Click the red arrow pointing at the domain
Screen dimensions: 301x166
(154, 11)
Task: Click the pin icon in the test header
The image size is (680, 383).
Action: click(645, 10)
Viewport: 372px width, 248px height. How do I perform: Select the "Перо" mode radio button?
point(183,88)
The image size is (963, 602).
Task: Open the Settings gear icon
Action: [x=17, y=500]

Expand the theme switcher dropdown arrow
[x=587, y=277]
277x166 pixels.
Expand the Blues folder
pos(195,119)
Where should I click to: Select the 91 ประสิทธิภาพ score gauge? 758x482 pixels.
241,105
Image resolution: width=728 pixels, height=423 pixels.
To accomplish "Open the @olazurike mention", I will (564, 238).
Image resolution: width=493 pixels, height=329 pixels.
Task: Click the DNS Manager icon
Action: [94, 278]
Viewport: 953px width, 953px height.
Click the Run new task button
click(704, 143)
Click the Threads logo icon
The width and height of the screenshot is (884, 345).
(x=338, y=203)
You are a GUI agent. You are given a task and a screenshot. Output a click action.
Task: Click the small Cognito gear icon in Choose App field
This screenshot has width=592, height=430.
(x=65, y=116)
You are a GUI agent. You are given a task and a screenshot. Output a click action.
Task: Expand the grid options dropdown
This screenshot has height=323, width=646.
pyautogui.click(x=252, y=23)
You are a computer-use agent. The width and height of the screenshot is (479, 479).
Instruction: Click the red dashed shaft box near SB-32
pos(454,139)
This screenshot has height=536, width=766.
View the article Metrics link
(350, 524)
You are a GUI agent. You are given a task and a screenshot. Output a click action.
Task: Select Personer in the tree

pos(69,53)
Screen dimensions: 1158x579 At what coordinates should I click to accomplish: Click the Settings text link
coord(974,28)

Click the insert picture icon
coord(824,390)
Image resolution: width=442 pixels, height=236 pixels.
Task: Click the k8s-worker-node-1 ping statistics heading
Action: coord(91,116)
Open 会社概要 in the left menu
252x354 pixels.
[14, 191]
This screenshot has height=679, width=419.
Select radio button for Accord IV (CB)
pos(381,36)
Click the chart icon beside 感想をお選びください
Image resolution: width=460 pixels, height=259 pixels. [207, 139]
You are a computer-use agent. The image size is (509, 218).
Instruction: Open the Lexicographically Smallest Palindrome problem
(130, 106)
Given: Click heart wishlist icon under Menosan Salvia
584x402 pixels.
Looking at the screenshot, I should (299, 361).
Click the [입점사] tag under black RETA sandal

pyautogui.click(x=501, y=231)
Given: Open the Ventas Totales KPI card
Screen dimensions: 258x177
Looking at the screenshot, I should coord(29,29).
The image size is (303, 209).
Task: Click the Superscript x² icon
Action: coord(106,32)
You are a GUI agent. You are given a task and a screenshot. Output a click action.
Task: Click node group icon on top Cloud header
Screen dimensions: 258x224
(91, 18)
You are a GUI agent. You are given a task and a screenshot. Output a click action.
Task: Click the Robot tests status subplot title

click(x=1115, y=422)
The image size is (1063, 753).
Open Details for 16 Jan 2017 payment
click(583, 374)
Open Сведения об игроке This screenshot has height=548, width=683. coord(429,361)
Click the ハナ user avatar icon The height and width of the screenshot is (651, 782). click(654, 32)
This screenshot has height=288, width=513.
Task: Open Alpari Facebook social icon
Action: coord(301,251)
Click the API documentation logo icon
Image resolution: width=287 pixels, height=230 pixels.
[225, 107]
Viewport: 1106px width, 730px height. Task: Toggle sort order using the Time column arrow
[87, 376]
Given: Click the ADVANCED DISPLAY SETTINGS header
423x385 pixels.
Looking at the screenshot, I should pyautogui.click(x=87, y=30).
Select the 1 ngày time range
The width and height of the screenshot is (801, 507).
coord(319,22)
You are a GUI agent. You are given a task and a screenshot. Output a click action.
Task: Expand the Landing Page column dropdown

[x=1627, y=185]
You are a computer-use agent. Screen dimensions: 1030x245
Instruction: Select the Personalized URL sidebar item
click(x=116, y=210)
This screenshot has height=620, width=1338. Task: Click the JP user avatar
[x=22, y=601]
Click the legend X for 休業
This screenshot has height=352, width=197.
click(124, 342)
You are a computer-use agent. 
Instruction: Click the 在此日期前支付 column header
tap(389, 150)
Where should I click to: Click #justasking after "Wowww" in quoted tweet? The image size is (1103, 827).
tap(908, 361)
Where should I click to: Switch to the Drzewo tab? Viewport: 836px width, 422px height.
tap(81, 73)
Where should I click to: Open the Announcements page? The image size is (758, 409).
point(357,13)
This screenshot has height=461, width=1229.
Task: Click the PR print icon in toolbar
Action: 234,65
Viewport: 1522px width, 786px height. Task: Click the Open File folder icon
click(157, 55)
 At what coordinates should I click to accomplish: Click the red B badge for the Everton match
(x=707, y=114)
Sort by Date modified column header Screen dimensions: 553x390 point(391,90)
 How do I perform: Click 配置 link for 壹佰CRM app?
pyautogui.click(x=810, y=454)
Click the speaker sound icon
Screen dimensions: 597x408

> WHAT YOU WILL DO: Give back each line above precisely as it stands.

> ANSWER TO THIS PROBLEM:
Click the red arrow pointing at the domain
Screen dimensions: 301x166
(154, 11)
Task: Click the pin icon in the test header
The image size is (680, 383).
Action: click(645, 10)
Viewport: 372px width, 248px height. How do I perform: Select the "Перо" mode radio button?
point(183,88)
The image size is (963, 602).
Task: Open the Settings gear icon
Action: [x=17, y=500]

Expand the theme switcher dropdown arrow
[x=587, y=277]
277x166 pixels.
Expand the Blues folder
pos(195,119)
Where should I click to: Select the 91 ประสิทธิภาพ score gauge? 758x482 pixels.
241,105
Image resolution: width=728 pixels, height=423 pixels.
To accomplish "Open the @olazurike mention", I will (564, 238).
Image resolution: width=493 pixels, height=329 pixels.
Task: Click the DNS Manager icon
Action: [94, 278]
Viewport: 953px width, 953px height.
Click the Run new task button
click(704, 143)
Click the Threads logo icon
The width and height of the screenshot is (884, 345).
(x=338, y=203)
You are a GUI agent. You are given a task and a screenshot. Output a click action.
Task: Click the small Cognito gear icon in Choose App field
This screenshot has width=592, height=430.
(x=65, y=116)
You are a GUI agent. You are given a task and a screenshot. Output a click action.
Task: Expand the grid options dropdown
This screenshot has height=323, width=646.
pyautogui.click(x=252, y=23)
You are a computer-use agent. The width and height of the screenshot is (479, 479).
Instruction: Click the red dashed shaft box near SB-32
pos(454,139)
This screenshot has height=536, width=766.
View the article Metrics link
(350, 524)
You are a GUI agent. You are given a task and a screenshot. Output a click action.
Task: Select Personer in the tree

pos(69,53)
Screen dimensions: 1158x579 At what coordinates should I click to accomplish: Click the Settings text link
coord(974,28)

Click the insert picture icon
coord(824,390)
Image resolution: width=442 pixels, height=236 pixels.
Task: Click the k8s-worker-node-1 ping statistics heading
Action: coord(91,116)
Open 会社概要 in the left menu
252x354 pixels.
[14, 191]
This screenshot has height=679, width=419.
Select radio button for Accord IV (CB)
pos(381,36)
Click the chart icon beside 感想をお選びください
Image resolution: width=460 pixels, height=259 pixels. [207, 139]
You are a computer-use agent. The image size is (509, 218).
Instruction: Open the Lexicographically Smallest Palindrome problem
(130, 106)
Given: Click heart wishlist icon under Menosan Salvia
584x402 pixels.
Looking at the screenshot, I should (299, 361).
Click the [입점사] tag under black RETA sandal

pyautogui.click(x=501, y=231)
Given: Open the Ventas Totales KPI card
Screen dimensions: 258x177
Looking at the screenshot, I should coord(29,29).
The image size is (303, 209).
Task: Click the Superscript x² icon
Action: coord(106,32)
You are a GUI agent. You are given a task and a screenshot. Output a click action.
Task: Click node group icon on top Cloud header
Screen dimensions: 258x224
(91, 18)
You are a GUI agent. You are given a task and a screenshot. Output a click action.
Task: Click the Robot tests status subplot title

click(x=1115, y=422)
The image size is (1063, 753).
Open Details for 16 Jan 2017 payment
click(583, 374)
Open Сведения об игроке This screenshot has height=548, width=683. coord(429,361)
Click the ハナ user avatar icon The height and width of the screenshot is (651, 782). click(654, 32)
This screenshot has height=288, width=513.
Task: Open Alpari Facebook social icon
Action: coord(301,251)
Click the API documentation logo icon
Image resolution: width=287 pixels, height=230 pixels.
[225, 107]
Viewport: 1106px width, 730px height. Task: Toggle sort order using the Time column arrow
[87, 376]
Given: Click the ADVANCED DISPLAY SETTINGS header
423x385 pixels.
Looking at the screenshot, I should pyautogui.click(x=87, y=30).
Select the 1 ngày time range
The width and height of the screenshot is (801, 507).
coord(319,22)
You are a GUI agent. You are given a task and a screenshot. Output a click action.
Task: Expand the Landing Page column dropdown

[x=1627, y=185]
You are a computer-use agent. Screen dimensions: 1030x245
Instruction: Select the Personalized URL sidebar item
click(x=116, y=210)
This screenshot has height=620, width=1338. Task: Click the JP user avatar
[x=22, y=601]
Click the legend X for 休業
This screenshot has height=352, width=197.
click(124, 342)
You are a computer-use agent. 
Instruction: Click the 在此日期前支付 column header
tap(389, 150)
Where should I click to: Click #justasking after "Wowww" in quoted tweet? The image size is (1103, 827).
tap(908, 361)
Where should I click to: Switch to the Drzewo tab? Viewport: 836px width, 422px height.
tap(81, 73)
Where should I click to: Open the Announcements page? The image size is (758, 409).
point(357,13)
This screenshot has height=461, width=1229.
Task: Click the PR print icon in toolbar
Action: 234,65
Viewport: 1522px width, 786px height. Task: Click the Open File folder icon
click(157, 55)
 At what coordinates should I click to accomplish: Click the red B badge for the Everton match
(x=707, y=114)
Sort by Date modified column header Screen dimensions: 553x390 point(391,90)
 How do I perform: Click 配置 link for 壹佰CRM app?
pyautogui.click(x=810, y=454)
Click the speaker sound icon
Screen dimensions: 597x408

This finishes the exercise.